I wonder if such extra statistic about session WAL activity is considered to be useful?
The only problem with this approach from my point of view is adding 8 bytes to PGPROC.
But there are already so many fields in this structure (sizeof(PGPROC)=816), that adding yet another 8 bytes should not be noticeable.

Comments are welcome.

-- 
Konstantin Knizhnik
Postgres Professional: http://www.postgrespro.com
The Russian Postgres Company 
Вложения

Re: Session WAL activity

От
Kyotaro Horiguchi
Дата:
Hello.

At Tue, 3 Dec 2019 18:01:28 +0300, Konstantin Knizhnik <k.knizhnik@postgrespro.ru> wrote in
> Hi hackers,
>
> One of our customers complains about that some sessions generates "too
> much WAL records".
> Certainly WAL activity doesn't indicate a problem itself: huge
> workload cause huge WAL activity.
> But them are trying to understand which clients produces so much
> database changes and complain that there is
> no way to get such information in Postgres. For example in Oracle this
> problems can be solved in this way:
>
> http://www.dba-oracle.com/t_find_session_generating_high_redo.htm
>
> Unfortunately there is actually no simple and accurate way to
> calculate amount of WAL produced by the particular session.
> It is possible to parse WAL (for example using pg_waldump), then using
> XID->pid mapping accumulate size of transactions produced by each
> backend.
> But this is very inconvenient and not DBA friendly approach.
>
> I have implemented small patch which collects such statistic.
> I have added walWritten  field to PGPROC and increment it in
> CopyXLogRecordToWAL.
> It is possible to inspect this field using
> pg_stat_get_wal_activity(pid) function and also I have added
> pg_stat_wal_activity which just adds  wal_written to standard
> pg_activity view:
>
> postgres=# select pid, backend_type, wal_written from
> pg_stat_wal_activity ;
>  pid  |         backend_type         | wal_written
> ------+------------------------------+-------------
>  4405 | autovacuum launcher          |           0
>  4407 | logical replication launcher |           0
>  4750 | client backend               |       86195
>  4403 | background writer            |         204
>  4402 | checkpointer                 |         328
>  4404 | walwriter                    |           0
> (6 rows)
>
>
>
> I wonder if such extra statistic about session WAL activity is
> considered to be useful?
>
> The only problem with this approach from my point of view is adding 8
> bytes to PGPROC.
> But there are already so many fields in this structure
> (sizeof(PGPROC)=816), that adding yet another 8 bytes should not be
> noticeable.
>
> Comments are welcome.

It seems to be useful to me.
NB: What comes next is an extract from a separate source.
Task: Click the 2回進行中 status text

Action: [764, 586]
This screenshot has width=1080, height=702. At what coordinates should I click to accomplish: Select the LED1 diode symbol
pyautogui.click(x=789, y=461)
We also might want statistics of other
session IOs.  In that case the table name would be
"pg_stat_session/process_activity". We are aleady collecting most
kinds of the IO activity but it loses session information...

Briefly looking the patch, I have some comments on it.

As mentioned above, if we are intending future exantion of the
session-stats table, the name should be changed.

Backend status is more appropriate than PGPROC. See pgstat.c.

Some kind of locking is needed to update the fields on shared segment.
(LWLocks for PGPROC and PGSTAT_BEGIN/END_WRITE_ACTIVITY for
PgBackendStatus)

Knitpickings:

The patch contains a trace of older trial in
pg_stat_get_activity. Proc OID should be >= 8000 in
patches. src/include/catalog/unused_oids offers some OID for you.


regards.

--
Kyotaro Horiguchi
NTT Open Source Software Center



Re: Session WAL activity

От
Konstantin Knizhnik
Дата:

On 04.12.2019 8:33, Kyotaro Horiguchi wrote:
> It seems to be useful to me. We also might want statistics of other
> session IOs.  In that case the table name would be
> "pg_stat_session/process_activity". We are aleady collecting most
> kinds of the IO activity but it loses session information...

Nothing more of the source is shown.